L’introduzione del reato di tortura nel nostro ordinamento arriva dopo quattro anni. Tanti ne ha impiegato il Parlamento per approdare alla legge. Quattro anni caratterizzati da contrasti tra le forze politiche e da tentativi strumentali da parte dello schieramento politico di centrodestra di modellare il testo normativo a tutela delle forze dell’ordine. L’iter del provvedimento, per questo, frutto della sintesi di 11 diverse proposte di legge, è stato particolarmente complicato: iniziato al Senato esattamente il 22 luglio del 2013, per poi essere licenziato un anno dopo, è approdato alla Camera nel 2015 per poi tornare nuovamente all’esame di palazzo Madama e, infine, essere licenziato da Montecitorio.

Il testo è stato più volte modificato nei passaggi tra i due rami del Parlamento, mentre non ha subito ulteriori modifiche durante l’ultimo esame. Si tratta di un provvedimento che ha diviso le forze politiche: voluto dal Pd e sostenuto dagli alleati di governo, è invece stato osteggiato dalle forze di centrodestra, Lega e FdI in testa, che hanno sempre sostenuto che si trattasse di un provvedimento punitivo nei confronti delle forze dell’ordine. Nessuna «norma vessatoria», al contrario si tratta di un provvedimento che «colma una lacuna» e fa sì che l’Italia «non sia più fanalino di coda», è stata sin dall’inizio la posizione dei sostenitori del testo.
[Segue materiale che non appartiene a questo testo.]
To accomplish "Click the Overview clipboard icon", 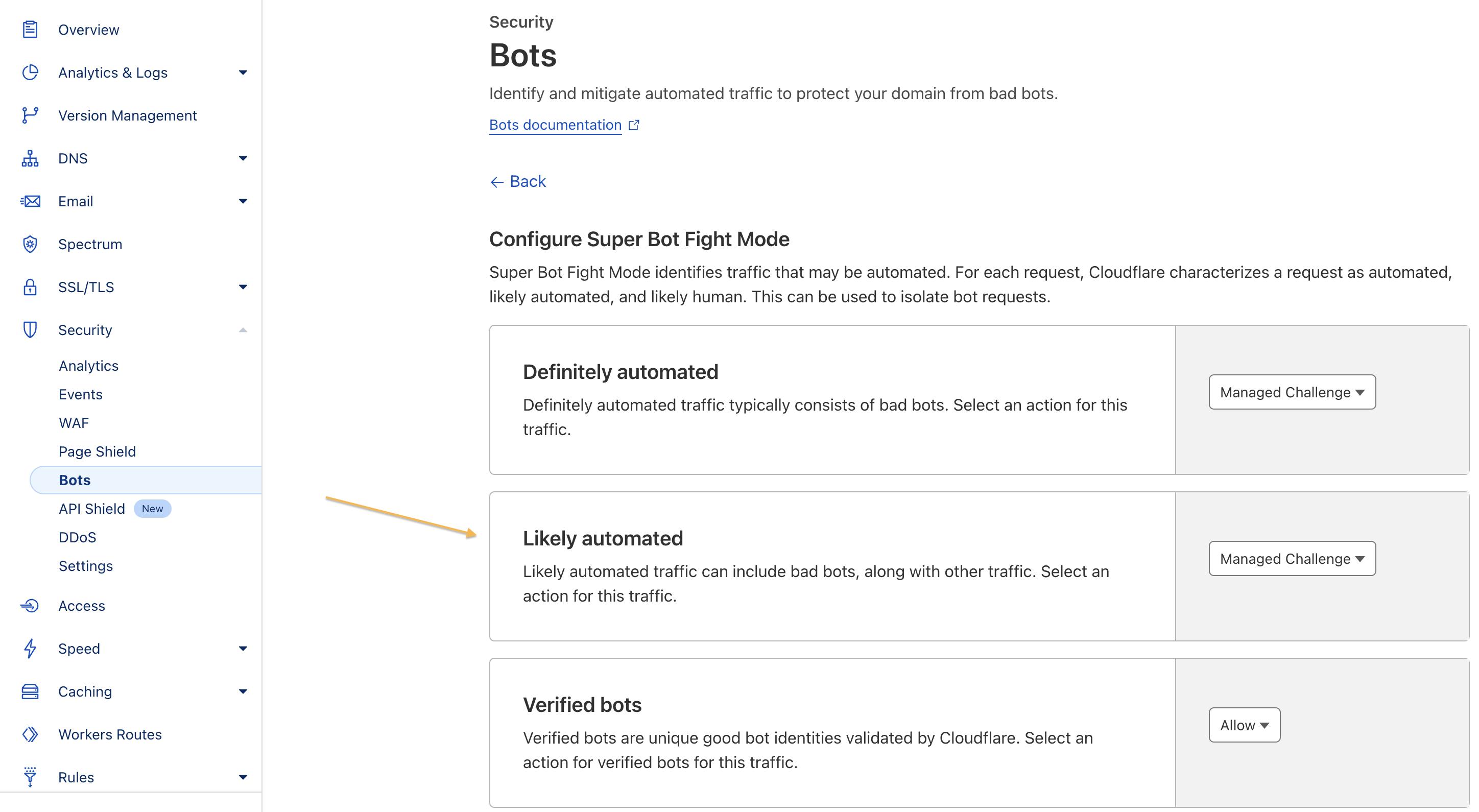I will pyautogui.click(x=30, y=29).
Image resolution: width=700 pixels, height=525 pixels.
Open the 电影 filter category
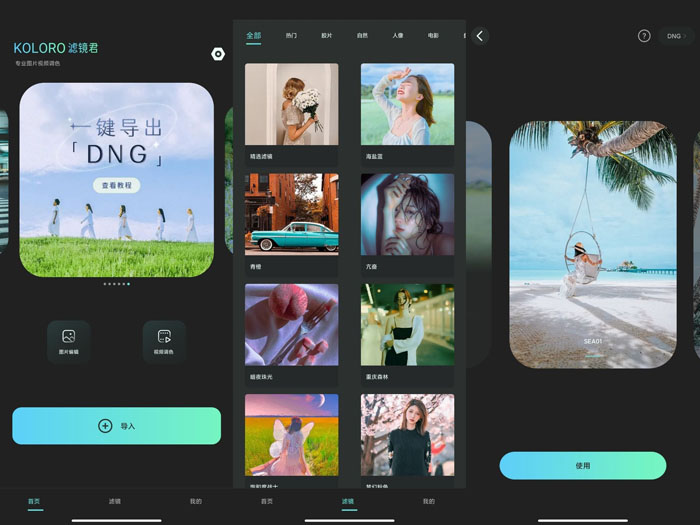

Ma, assolto il nostro impegno nei confronti dell’Europa, che da tempo bacchettava l’Italia per la mancata introduzione del reato di tortura nell’ordinamento italiano, i problemi applicativi della legge rimangono (vedi puntuali approfondimenti in articolo Città Nuova on line del 26 maggio 2017). Saranno ora le sentenze dei tribunali penali a dirci se le perplessità sull’applicazione della norma alle situazioni concrete era fondato o meno.